_Collected data:_
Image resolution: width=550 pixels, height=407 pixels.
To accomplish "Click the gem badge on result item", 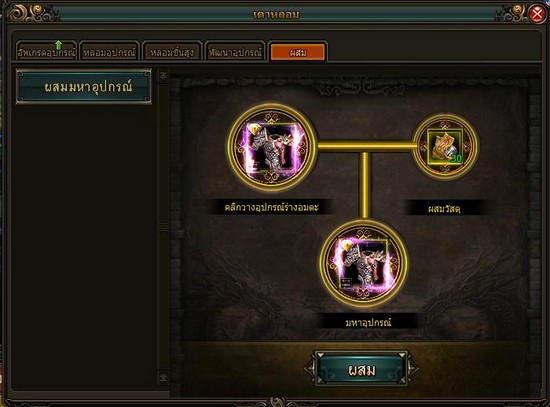I will tap(349, 247).
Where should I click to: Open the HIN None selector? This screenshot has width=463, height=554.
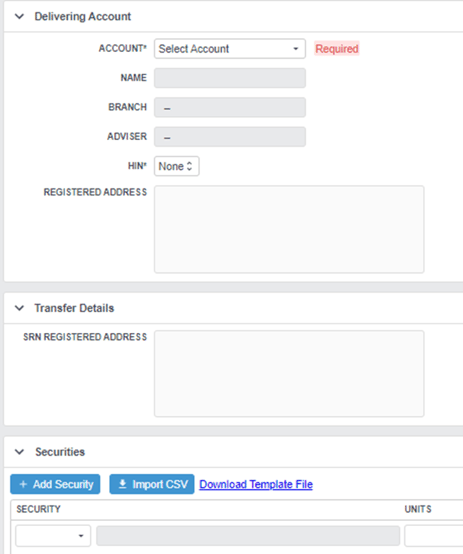click(176, 166)
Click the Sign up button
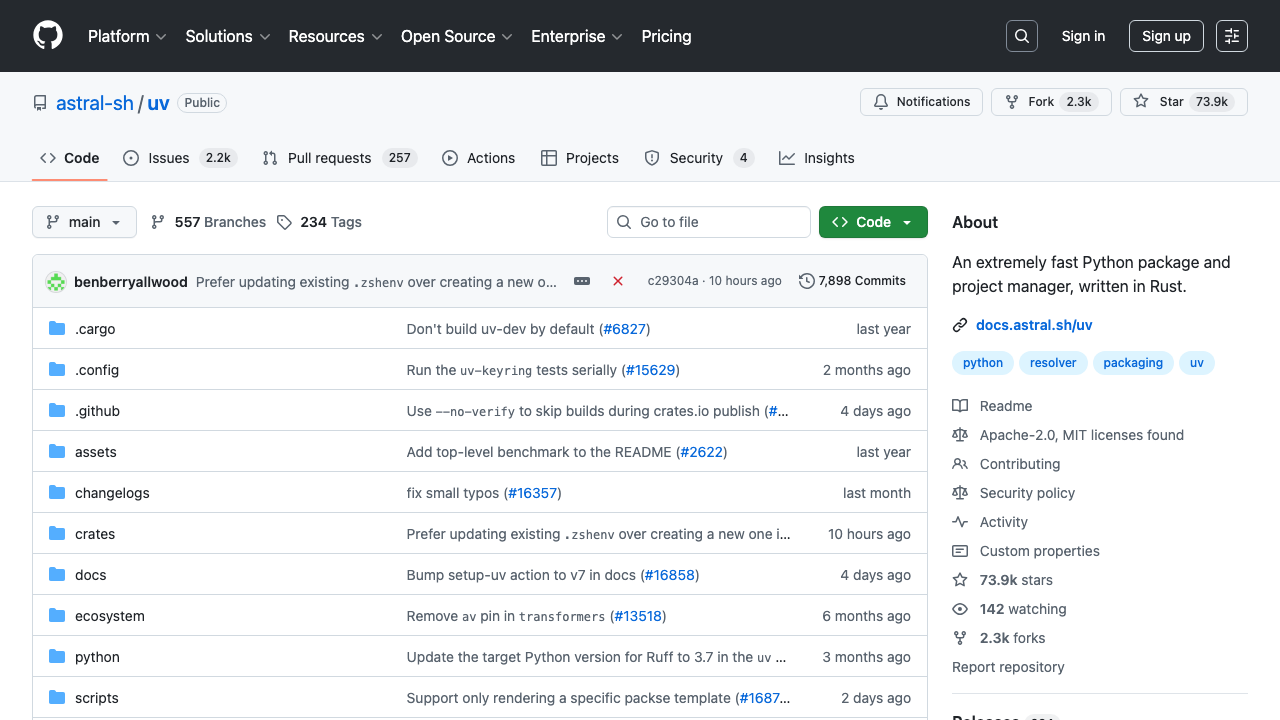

_Work instruction:_ Transcribe exactly the lines that go from the one holding "Where should I" through the last line of the entries, both included, and nothing besides them. Do not include any pictures.

_Your response:_
Where should I click to: Open the HIN None selector? This screenshot has width=463, height=554.
click(176, 166)
Click the Sign up button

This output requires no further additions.